### Exercise requirements
Every entry in the listing is to be reproduced exactly.

### Available data
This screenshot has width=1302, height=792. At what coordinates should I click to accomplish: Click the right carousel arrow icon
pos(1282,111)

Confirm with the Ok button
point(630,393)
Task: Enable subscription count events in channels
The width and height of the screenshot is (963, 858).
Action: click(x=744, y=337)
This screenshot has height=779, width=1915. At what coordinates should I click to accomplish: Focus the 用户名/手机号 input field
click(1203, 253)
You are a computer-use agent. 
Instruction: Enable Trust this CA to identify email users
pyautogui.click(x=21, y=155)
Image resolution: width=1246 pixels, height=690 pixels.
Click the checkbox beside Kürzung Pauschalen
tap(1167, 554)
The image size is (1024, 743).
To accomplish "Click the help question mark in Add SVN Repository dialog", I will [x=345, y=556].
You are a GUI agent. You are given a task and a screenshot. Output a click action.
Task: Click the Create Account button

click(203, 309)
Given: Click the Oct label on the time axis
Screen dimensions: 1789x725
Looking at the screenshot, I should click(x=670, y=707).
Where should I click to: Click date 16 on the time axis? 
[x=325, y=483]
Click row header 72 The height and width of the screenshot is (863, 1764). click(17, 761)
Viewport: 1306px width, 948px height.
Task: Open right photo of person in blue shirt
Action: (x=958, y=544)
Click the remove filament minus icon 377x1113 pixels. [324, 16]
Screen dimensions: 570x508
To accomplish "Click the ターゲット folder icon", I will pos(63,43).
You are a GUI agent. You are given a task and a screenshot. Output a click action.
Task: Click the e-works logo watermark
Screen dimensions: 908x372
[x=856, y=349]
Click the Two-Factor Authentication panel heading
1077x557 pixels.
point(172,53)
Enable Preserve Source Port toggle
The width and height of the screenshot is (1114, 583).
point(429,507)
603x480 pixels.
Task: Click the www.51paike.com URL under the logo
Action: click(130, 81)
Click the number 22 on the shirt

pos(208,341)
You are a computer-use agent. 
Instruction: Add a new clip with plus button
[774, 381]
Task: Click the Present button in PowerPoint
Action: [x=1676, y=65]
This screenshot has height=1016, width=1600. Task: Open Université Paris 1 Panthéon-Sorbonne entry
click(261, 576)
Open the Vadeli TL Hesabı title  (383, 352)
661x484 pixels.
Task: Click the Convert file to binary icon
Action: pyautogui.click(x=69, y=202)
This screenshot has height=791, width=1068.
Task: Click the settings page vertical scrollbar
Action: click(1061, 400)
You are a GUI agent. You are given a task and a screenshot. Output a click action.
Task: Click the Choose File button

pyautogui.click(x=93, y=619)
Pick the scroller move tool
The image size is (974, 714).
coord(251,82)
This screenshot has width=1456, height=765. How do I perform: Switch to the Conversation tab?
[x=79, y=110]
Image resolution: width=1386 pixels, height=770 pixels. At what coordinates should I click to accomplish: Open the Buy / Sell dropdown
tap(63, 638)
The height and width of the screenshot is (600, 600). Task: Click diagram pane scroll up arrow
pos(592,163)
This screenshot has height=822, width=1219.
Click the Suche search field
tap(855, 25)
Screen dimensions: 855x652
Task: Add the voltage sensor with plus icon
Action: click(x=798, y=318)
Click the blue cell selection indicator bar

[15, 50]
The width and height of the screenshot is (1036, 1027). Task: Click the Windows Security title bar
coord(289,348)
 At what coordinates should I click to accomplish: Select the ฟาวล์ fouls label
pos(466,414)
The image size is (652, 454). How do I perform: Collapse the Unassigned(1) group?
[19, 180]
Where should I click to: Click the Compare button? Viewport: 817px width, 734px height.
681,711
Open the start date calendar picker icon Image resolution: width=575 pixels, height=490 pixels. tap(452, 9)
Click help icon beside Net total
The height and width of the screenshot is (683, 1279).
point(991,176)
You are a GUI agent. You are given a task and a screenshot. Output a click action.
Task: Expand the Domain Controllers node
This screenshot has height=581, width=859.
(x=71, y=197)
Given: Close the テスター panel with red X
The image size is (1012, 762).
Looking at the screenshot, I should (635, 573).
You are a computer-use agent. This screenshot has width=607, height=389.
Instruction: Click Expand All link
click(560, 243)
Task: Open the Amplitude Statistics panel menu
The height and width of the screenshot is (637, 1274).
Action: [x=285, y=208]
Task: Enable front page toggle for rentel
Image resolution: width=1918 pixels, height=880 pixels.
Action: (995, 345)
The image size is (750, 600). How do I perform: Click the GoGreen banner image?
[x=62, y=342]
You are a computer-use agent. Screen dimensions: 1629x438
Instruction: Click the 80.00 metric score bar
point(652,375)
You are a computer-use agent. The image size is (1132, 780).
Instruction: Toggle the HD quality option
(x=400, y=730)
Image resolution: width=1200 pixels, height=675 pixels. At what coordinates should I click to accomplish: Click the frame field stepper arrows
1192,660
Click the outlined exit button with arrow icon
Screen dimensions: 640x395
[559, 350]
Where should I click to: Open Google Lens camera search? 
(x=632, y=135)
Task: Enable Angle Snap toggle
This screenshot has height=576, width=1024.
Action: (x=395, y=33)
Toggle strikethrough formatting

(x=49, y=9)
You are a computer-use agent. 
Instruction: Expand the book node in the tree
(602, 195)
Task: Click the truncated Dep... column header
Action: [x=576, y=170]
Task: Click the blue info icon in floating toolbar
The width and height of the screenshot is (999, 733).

### Response
This screenshot has width=1302, height=792. At what coordinates should I click to accomplish: Click the right carousel arrow icon
pos(1282,111)

Confirm with the Ok button
point(630,393)
Task: Enable subscription count events in channels
The width and height of the screenshot is (963, 858).
Action: click(x=744, y=337)
This screenshot has height=779, width=1915. At what coordinates should I click to accomplish: Focus the 用户名/手机号 input field
click(1203, 253)
You are a computer-use agent. 
Instruction: Enable Trust this CA to identify email users
pyautogui.click(x=21, y=155)
Image resolution: width=1246 pixels, height=690 pixels.
Click the checkbox beside Kürzung Pauschalen
tap(1167, 554)
The image size is (1024, 743).
To accomplish "Click the help question mark in Add SVN Repository dialog", I will [x=345, y=556].
You are a GUI agent. You are given a task and a screenshot. Output a click action.
Task: Click the Create Account button

click(203, 309)
Given: Click the Oct label on the time axis
Screen dimensions: 1789x725
Looking at the screenshot, I should click(x=670, y=707).
Where should I click to: Click date 16 on the time axis? 
[x=325, y=483]
Click row header 72 The height and width of the screenshot is (863, 1764). click(17, 761)
Viewport: 1306px width, 948px height.
Task: Open right photo of person in blue shirt
Action: (x=958, y=544)
Click the remove filament minus icon 377x1113 pixels. [324, 16]
Screen dimensions: 570x508
To accomplish "Click the ターゲット folder icon", I will pos(63,43).
You are a GUI agent. You are given a task and a screenshot. Output a click action.
Task: Click the e-works logo watermark
Screen dimensions: 908x372
[x=856, y=349]
Click the Two-Factor Authentication panel heading
1077x557 pixels.
point(172,53)
Enable Preserve Source Port toggle
The width and height of the screenshot is (1114, 583).
point(429,507)
603x480 pixels.
Task: Click the www.51paike.com URL under the logo
Action: click(130, 81)
Click the number 22 on the shirt

pos(208,341)
You are a computer-use agent. 
Instruction: Add a new clip with plus button
[774, 381]
Task: Click the Present button in PowerPoint
Action: [x=1676, y=65]
This screenshot has height=1016, width=1600. Task: Open Université Paris 1 Panthéon-Sorbonne entry
click(261, 576)
Open the Vadeli TL Hesabı title  (383, 352)
661x484 pixels.
Task: Click the Convert file to binary icon
Action: pyautogui.click(x=69, y=202)
This screenshot has height=791, width=1068.
Task: Click the settings page vertical scrollbar
Action: click(1061, 400)
You are a GUI agent. You are given a task and a screenshot. Output a click action.
Task: Click the Choose File button

pyautogui.click(x=93, y=619)
Pick the scroller move tool
The image size is (974, 714).
coord(251,82)
This screenshot has width=1456, height=765. How do I perform: Switch to the Conversation tab?
[x=79, y=110]
Image resolution: width=1386 pixels, height=770 pixels. At what coordinates should I click to accomplish: Open the Buy / Sell dropdown
tap(63, 638)
The height and width of the screenshot is (600, 600). Task: Click diagram pane scroll up arrow
pos(592,163)
This screenshot has height=822, width=1219.
Click the Suche search field
tap(855, 25)
Screen dimensions: 855x652
Task: Add the voltage sensor with plus icon
Action: click(x=798, y=318)
Click the blue cell selection indicator bar

[15, 50]
The width and height of the screenshot is (1036, 1027). Task: Click the Windows Security title bar
coord(289,348)
 At what coordinates should I click to accomplish: Select the ฟาวล์ fouls label
pos(466,414)
The image size is (652, 454). How do I perform: Collapse the Unassigned(1) group?
[19, 180]
Where should I click to: Click the Compare button? Viewport: 817px width, 734px height.
681,711
Open the start date calendar picker icon Image resolution: width=575 pixels, height=490 pixels. tap(452, 9)
Click help icon beside Net total
The height and width of the screenshot is (683, 1279).
point(991,176)
You are a GUI agent. You are given a task and a screenshot. Output a click action.
Task: Expand the Domain Controllers node
This screenshot has height=581, width=859.
(x=71, y=197)
Given: Close the テスター panel with red X
The image size is (1012, 762).
Looking at the screenshot, I should (635, 573).
You are a computer-use agent. This screenshot has width=607, height=389.
Instruction: Click Expand All link
click(560, 243)
Task: Open the Amplitude Statistics panel menu
The height and width of the screenshot is (637, 1274).
Action: [x=285, y=208]
Task: Enable front page toggle for rentel
Image resolution: width=1918 pixels, height=880 pixels.
Action: (995, 345)
The image size is (750, 600). How do I perform: Click the GoGreen banner image?
[x=62, y=342]
You are a computer-use agent. Screen dimensions: 1629x438
Instruction: Click the 80.00 metric score bar
point(652,375)
You are a computer-use agent. The image size is (1132, 780).
Instruction: Toggle the HD quality option
(x=400, y=730)
Image resolution: width=1200 pixels, height=675 pixels. At what coordinates should I click to accomplish: Click the frame field stepper arrows
1192,660
Click the outlined exit button with arrow icon
Screen dimensions: 640x395
[559, 350]
Where should I click to: Open Google Lens camera search? 
(x=632, y=135)
Task: Enable Angle Snap toggle
This screenshot has height=576, width=1024.
Action: (x=395, y=33)
Toggle strikethrough formatting

(x=49, y=9)
You are a computer-use agent. 
Instruction: Expand the book node in the tree
(602, 195)
Task: Click the truncated Dep... column header
Action: [x=576, y=170]
Task: Click the blue info icon in floating toolbar
The width and height of the screenshot is (999, 733).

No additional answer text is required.